里では猫のような耳をパタパタさせながら、亜人の少女が羽ペンをとり、手帳に手記を書き加えていた。


まるで子供の字のような歪な文字だったが、なんとか他人が読める程度には仕上がっている。


―――あたしがかれこれこの里に来てから数ヶ月が経った……らしい。なんだかこう、文字を書くというのは苦手だ。


でも、じっちゃんが言うには気持ちと記憶の整理には自分の手記をつけるといいだろうって事なので、時々は自分の事を振り返ってみることにする。


あたしは里では”フレリヤ”と呼ばれている。ナントカ語で空から来た者みたいな意味らしくて、里の人達からは有難がられているフシがある。
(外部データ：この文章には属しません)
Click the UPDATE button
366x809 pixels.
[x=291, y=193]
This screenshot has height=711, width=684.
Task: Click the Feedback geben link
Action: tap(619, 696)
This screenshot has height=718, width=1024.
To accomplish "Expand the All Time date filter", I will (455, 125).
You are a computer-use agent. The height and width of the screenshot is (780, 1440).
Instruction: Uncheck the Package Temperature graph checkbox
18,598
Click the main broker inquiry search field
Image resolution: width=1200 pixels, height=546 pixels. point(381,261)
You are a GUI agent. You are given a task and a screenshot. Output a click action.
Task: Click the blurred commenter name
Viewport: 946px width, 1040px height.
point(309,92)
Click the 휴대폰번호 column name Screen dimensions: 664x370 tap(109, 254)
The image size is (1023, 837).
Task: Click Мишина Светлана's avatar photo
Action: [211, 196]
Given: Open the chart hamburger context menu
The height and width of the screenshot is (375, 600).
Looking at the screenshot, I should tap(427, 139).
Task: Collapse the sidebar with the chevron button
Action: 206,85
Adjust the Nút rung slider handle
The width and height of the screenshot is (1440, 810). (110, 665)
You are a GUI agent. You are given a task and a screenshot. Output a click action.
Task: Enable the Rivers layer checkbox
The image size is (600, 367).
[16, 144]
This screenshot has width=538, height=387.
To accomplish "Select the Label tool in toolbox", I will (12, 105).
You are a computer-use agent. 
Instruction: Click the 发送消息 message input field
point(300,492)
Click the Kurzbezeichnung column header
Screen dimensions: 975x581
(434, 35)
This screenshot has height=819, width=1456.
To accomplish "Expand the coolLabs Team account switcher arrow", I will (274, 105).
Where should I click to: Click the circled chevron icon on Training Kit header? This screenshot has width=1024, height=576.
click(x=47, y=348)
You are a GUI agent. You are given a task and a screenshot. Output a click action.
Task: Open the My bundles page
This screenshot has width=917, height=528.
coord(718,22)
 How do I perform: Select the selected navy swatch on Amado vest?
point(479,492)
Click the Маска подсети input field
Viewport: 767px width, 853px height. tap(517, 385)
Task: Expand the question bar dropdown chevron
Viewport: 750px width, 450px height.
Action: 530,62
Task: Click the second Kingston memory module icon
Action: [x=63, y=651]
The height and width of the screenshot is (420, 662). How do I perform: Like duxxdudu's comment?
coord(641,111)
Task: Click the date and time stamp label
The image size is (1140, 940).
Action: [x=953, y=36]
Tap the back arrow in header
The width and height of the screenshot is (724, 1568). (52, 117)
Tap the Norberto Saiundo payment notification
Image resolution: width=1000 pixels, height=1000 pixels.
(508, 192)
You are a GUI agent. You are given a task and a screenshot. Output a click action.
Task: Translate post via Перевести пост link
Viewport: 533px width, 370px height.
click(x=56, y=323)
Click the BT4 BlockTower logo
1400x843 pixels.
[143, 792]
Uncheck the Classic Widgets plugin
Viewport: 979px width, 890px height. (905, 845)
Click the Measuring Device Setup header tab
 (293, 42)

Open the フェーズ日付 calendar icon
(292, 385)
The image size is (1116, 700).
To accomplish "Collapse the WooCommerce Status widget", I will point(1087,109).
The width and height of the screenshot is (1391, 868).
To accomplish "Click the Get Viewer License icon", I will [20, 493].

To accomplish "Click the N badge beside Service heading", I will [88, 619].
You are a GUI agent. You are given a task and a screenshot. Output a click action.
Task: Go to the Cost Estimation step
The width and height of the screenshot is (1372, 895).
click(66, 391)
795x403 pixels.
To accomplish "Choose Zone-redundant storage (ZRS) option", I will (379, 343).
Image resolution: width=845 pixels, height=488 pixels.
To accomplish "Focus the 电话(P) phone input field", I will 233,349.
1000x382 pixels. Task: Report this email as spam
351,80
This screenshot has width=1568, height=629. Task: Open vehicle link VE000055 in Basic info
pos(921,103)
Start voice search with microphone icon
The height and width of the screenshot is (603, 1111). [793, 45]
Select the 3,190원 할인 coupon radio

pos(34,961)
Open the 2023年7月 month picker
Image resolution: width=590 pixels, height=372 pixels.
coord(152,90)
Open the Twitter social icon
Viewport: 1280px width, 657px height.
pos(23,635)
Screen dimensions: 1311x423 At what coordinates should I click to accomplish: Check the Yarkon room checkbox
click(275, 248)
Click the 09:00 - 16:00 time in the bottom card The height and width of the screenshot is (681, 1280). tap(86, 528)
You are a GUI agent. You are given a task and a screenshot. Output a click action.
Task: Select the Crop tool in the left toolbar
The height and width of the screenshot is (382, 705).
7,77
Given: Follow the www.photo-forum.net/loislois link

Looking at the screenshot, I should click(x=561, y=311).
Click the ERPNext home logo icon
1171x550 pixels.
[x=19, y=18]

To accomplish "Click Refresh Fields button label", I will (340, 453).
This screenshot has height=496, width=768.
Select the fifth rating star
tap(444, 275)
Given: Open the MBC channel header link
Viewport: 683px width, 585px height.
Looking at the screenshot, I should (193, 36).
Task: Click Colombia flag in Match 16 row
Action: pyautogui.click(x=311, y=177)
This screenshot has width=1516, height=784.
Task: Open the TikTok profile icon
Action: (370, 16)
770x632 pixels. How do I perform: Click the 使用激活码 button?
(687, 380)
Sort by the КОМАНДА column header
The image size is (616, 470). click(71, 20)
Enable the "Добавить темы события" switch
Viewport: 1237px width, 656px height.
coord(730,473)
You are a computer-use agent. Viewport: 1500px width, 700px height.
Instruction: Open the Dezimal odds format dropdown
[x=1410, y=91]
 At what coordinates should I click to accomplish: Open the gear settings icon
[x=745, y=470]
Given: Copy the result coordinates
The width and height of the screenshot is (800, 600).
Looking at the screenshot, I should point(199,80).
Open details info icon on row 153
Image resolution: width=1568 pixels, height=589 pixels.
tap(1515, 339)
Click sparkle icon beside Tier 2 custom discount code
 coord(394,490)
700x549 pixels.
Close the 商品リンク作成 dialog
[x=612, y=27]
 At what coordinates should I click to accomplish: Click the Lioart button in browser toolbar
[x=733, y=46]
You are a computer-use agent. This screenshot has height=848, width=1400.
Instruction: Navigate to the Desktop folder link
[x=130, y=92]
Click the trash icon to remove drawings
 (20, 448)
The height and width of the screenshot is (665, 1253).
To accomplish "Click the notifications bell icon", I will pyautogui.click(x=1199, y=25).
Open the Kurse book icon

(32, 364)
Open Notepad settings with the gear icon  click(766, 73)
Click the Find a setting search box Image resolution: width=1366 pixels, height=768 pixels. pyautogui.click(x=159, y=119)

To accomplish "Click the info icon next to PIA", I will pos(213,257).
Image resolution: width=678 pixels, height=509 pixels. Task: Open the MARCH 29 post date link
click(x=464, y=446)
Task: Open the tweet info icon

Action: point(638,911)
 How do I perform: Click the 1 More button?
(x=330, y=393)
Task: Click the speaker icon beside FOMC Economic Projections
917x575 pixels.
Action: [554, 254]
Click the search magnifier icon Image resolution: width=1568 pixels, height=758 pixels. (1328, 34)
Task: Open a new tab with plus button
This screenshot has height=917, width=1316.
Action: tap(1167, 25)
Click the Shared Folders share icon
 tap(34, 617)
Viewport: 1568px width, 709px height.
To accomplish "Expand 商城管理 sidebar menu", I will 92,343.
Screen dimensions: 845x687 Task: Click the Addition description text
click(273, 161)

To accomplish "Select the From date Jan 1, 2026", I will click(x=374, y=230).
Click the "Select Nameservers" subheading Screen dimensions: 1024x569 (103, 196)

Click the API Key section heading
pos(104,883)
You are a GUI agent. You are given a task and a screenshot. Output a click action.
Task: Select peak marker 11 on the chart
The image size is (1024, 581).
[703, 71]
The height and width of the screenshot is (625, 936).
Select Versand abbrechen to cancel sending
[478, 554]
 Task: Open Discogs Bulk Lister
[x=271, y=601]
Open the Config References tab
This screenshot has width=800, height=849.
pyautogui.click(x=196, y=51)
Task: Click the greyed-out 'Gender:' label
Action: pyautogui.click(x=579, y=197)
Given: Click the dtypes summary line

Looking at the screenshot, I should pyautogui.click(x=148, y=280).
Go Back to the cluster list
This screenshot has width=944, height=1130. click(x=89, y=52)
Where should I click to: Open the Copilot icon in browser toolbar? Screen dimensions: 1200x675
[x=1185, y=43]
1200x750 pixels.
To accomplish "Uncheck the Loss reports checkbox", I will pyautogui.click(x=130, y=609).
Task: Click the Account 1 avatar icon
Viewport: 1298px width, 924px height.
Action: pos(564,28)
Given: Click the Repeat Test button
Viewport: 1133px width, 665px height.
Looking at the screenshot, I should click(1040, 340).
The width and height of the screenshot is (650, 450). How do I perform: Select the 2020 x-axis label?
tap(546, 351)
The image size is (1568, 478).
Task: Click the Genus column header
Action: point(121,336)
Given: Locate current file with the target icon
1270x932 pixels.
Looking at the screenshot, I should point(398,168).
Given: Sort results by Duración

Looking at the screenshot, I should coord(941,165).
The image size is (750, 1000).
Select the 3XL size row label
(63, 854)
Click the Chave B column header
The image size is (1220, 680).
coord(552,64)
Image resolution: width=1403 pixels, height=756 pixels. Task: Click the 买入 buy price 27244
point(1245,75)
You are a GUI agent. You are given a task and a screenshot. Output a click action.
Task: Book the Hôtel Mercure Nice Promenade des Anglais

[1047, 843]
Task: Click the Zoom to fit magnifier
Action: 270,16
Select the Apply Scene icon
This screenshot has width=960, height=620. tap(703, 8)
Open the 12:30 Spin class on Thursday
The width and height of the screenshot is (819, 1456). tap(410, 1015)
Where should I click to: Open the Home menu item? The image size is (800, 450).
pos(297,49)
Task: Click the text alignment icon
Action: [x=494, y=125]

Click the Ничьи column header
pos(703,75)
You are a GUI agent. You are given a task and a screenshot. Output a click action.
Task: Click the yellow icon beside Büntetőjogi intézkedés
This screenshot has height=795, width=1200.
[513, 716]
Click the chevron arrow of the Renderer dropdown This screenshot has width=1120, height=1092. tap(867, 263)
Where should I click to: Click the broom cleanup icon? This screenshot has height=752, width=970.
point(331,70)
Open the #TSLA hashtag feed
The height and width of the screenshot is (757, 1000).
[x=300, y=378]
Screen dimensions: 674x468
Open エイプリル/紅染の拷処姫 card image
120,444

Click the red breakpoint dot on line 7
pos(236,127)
ただ、これはじっちゃんが名付けてくれた名前であって、本当の名前じゃない……気がする。


その、なんていうか、こういうの、”キオクソーシツ”ってやつなんだろうか。里で目を覚ます前の事は何にも覚えてない。


わかっているのは大怪我をして森の中で倒れていたという事だけだ。相当ヒドいケガだったらしいけど、今はすっかり良くなった。里の皆のおかげだな。


だけど、ここは本当にどこなんだろう? あたしは文字書きだけじゃなくて、考えることも苦手だ。


本当に空から来たのか、森の中で行き倒れになったのか……。あ、でも言葉が通じるって事は外国から飛んできたって事でもなさそうだ。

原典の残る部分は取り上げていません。